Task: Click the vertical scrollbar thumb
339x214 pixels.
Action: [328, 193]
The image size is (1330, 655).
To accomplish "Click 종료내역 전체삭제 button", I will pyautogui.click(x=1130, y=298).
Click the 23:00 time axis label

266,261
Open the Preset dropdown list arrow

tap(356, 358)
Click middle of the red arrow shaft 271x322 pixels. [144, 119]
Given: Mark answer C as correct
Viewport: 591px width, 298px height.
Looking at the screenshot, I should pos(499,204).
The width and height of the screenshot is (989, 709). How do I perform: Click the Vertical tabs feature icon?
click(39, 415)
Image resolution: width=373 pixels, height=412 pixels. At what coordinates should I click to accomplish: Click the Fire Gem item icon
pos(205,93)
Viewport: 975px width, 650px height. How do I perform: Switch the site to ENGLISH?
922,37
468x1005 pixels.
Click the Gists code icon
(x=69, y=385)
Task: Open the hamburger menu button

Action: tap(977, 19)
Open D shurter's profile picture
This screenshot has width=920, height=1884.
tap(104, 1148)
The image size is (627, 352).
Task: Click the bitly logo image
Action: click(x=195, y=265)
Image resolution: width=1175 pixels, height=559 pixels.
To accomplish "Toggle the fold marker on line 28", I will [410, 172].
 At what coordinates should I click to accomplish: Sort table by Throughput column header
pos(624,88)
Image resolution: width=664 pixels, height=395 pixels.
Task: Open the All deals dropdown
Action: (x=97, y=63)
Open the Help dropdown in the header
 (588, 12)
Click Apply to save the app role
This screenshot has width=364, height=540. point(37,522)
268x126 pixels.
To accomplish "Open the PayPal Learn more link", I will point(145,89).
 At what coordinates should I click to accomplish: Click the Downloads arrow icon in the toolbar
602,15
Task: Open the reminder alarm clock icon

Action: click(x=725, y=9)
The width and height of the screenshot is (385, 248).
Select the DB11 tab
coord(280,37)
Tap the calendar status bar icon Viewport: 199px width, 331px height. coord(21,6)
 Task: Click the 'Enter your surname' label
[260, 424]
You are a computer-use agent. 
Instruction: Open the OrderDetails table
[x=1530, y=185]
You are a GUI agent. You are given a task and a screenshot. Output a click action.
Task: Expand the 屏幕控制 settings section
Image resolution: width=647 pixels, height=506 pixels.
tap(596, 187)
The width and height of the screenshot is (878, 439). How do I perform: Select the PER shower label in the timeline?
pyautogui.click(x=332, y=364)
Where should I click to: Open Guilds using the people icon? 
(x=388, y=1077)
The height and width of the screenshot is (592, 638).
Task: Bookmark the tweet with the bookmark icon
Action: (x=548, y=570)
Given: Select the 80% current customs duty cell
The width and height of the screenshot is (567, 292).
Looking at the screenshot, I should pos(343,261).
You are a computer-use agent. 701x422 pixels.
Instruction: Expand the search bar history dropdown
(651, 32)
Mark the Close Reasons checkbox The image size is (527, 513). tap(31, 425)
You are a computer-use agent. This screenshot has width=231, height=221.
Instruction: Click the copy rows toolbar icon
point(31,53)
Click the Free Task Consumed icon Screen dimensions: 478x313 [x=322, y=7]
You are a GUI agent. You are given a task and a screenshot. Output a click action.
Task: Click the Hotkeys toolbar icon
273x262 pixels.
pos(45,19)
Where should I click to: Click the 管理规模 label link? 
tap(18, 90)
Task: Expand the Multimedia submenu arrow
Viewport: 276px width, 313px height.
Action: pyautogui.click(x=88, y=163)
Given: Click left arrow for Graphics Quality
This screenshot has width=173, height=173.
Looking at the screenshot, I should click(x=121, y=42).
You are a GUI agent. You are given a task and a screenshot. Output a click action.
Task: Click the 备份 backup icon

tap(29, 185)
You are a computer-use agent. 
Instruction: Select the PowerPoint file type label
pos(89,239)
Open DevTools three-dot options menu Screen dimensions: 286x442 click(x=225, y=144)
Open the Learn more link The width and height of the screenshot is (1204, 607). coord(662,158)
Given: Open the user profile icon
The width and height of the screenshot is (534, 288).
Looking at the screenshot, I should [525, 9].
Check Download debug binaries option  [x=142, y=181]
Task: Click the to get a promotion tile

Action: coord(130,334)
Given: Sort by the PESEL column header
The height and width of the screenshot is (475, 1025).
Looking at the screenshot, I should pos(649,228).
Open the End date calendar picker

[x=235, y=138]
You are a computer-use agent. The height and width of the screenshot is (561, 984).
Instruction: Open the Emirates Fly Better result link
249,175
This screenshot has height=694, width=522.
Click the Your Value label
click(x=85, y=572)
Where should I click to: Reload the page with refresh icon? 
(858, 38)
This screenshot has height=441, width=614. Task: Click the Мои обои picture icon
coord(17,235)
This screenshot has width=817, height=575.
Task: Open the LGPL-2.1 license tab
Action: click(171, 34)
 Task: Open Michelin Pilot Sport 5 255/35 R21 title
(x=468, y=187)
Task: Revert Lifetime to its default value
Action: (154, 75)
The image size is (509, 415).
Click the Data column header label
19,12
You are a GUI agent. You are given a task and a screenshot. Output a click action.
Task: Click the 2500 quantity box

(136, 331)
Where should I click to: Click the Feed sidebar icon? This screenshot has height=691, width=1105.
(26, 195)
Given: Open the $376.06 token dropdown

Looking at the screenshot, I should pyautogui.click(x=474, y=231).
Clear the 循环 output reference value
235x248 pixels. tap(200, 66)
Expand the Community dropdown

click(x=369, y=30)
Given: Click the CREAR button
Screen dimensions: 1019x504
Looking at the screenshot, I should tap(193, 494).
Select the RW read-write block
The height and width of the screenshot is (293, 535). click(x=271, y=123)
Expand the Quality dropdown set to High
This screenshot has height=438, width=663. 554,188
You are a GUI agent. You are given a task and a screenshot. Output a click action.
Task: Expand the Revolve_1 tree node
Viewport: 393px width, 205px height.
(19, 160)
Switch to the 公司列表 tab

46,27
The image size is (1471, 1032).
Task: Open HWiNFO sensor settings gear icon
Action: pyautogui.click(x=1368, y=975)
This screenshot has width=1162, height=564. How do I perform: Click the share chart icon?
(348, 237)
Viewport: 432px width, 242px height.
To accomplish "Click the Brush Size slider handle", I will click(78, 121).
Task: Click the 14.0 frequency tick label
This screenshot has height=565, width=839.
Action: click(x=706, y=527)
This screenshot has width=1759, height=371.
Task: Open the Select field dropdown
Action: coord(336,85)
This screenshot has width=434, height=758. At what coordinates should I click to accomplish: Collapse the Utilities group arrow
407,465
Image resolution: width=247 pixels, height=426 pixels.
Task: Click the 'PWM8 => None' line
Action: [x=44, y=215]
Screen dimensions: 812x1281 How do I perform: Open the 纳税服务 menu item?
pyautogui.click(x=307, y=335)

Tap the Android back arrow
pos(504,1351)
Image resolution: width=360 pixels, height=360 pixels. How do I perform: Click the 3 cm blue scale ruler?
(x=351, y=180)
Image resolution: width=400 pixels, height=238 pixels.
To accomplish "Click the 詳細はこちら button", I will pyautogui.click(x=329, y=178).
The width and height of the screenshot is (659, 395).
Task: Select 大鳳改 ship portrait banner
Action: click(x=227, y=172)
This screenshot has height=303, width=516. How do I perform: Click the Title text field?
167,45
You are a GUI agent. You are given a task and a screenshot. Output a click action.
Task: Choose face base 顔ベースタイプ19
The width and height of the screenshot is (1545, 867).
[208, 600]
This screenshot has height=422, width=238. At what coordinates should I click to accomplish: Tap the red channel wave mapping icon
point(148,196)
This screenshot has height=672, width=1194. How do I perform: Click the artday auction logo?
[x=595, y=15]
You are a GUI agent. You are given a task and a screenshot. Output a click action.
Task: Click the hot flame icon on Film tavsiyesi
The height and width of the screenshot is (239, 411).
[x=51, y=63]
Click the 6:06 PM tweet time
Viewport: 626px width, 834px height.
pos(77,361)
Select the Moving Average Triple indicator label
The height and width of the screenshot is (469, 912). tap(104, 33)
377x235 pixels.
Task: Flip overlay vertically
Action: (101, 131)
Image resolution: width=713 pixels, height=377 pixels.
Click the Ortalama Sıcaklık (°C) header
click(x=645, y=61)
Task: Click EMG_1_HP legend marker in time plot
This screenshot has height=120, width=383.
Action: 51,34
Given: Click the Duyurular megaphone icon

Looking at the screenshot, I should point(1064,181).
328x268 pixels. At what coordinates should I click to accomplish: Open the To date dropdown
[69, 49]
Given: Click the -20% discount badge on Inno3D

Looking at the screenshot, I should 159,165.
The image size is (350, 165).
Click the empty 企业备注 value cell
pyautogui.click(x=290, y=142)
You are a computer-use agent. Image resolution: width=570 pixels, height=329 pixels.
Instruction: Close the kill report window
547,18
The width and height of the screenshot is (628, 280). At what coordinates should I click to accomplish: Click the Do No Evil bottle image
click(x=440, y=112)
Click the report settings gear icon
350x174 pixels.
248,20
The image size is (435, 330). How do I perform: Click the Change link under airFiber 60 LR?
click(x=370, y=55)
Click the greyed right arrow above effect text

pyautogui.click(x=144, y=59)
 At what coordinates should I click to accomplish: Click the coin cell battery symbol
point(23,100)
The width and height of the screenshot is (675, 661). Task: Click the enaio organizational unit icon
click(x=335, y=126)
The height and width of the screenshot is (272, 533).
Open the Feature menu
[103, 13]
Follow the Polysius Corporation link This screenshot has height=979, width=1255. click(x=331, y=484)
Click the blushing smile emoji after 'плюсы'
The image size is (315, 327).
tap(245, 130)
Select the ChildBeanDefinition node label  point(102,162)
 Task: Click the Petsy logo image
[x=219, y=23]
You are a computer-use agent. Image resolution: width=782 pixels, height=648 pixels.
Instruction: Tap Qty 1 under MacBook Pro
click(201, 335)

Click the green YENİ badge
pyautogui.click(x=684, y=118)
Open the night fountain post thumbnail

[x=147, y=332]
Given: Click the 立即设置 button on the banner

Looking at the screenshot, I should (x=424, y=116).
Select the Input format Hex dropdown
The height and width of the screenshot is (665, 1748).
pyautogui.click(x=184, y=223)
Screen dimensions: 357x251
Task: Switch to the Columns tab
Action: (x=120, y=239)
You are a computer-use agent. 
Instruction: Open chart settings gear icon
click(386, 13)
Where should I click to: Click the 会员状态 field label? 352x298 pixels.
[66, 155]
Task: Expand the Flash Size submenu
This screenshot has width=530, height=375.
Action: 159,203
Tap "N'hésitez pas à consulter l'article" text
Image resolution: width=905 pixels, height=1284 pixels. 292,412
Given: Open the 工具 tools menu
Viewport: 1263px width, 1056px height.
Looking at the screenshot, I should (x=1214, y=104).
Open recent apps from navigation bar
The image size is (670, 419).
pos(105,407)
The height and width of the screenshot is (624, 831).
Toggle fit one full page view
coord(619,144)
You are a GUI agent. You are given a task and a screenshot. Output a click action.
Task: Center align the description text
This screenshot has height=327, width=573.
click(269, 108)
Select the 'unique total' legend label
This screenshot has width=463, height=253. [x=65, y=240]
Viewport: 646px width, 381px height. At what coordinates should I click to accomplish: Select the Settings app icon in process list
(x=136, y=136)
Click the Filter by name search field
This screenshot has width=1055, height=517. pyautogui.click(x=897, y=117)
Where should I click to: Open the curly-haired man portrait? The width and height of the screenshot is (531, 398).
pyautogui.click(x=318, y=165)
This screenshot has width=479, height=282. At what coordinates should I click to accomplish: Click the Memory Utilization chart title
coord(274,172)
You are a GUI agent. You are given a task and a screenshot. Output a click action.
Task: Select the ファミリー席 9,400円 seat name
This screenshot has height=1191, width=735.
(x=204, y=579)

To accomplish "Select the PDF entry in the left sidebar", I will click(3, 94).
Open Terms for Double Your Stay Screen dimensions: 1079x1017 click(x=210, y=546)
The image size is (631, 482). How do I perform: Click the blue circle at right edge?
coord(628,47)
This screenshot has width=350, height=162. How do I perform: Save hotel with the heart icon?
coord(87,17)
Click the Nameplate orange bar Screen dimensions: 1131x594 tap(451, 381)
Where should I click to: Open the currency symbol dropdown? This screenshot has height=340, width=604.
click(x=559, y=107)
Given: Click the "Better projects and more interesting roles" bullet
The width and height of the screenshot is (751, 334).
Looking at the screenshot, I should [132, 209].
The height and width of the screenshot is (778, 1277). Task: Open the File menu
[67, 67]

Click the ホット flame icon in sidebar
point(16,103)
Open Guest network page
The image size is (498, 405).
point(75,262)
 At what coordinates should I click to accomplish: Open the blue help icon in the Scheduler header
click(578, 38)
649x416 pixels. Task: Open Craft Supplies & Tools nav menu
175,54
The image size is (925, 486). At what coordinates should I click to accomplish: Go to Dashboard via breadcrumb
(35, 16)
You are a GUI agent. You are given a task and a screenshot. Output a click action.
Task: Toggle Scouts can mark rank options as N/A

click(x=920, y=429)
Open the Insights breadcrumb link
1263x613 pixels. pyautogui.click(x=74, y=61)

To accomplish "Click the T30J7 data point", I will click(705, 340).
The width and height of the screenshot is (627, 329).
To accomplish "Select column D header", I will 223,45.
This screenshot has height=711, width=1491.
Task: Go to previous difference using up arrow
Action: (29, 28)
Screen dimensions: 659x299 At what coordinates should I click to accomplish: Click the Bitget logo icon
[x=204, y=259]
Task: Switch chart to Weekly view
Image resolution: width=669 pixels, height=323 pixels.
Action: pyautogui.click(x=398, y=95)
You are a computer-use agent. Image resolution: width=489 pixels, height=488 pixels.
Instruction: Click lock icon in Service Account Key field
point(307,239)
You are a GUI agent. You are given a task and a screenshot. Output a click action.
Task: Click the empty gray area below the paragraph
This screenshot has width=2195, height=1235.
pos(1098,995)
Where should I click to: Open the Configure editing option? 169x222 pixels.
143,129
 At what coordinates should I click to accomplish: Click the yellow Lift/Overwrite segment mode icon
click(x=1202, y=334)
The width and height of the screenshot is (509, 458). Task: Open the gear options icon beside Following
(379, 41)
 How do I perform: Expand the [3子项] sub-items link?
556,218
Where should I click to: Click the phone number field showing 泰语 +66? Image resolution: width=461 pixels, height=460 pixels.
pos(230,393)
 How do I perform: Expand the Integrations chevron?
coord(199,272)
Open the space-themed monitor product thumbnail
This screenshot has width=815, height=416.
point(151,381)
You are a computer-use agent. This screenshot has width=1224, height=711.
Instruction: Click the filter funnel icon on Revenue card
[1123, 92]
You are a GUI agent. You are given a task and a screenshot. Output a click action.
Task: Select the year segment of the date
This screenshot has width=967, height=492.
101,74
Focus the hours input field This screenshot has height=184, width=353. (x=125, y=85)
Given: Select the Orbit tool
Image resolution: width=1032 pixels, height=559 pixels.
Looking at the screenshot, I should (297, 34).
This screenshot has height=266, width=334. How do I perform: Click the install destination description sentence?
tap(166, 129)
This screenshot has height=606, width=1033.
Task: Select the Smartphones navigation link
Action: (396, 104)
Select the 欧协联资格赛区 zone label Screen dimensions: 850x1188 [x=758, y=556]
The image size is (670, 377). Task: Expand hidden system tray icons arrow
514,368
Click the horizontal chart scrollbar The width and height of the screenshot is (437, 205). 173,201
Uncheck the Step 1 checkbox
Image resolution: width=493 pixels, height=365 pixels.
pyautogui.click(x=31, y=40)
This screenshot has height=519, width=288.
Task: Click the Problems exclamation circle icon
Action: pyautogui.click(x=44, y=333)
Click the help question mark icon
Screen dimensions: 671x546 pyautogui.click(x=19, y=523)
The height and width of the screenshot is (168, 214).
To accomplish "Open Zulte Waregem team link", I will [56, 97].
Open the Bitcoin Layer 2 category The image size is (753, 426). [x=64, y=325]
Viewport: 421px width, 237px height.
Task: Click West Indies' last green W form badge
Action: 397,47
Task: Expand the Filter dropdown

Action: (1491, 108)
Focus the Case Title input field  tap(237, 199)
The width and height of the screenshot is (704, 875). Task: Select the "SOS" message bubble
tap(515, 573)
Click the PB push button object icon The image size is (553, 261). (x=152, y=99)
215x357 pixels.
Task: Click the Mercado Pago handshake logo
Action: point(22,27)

* **Brief**: Every line with "marker" in it should be copied from the entries.

* **Response**:
To accomplish "Toggle the fold marker on line 28", I will [410, 172].
Task: Click EMG_1_HP legend marker in time plot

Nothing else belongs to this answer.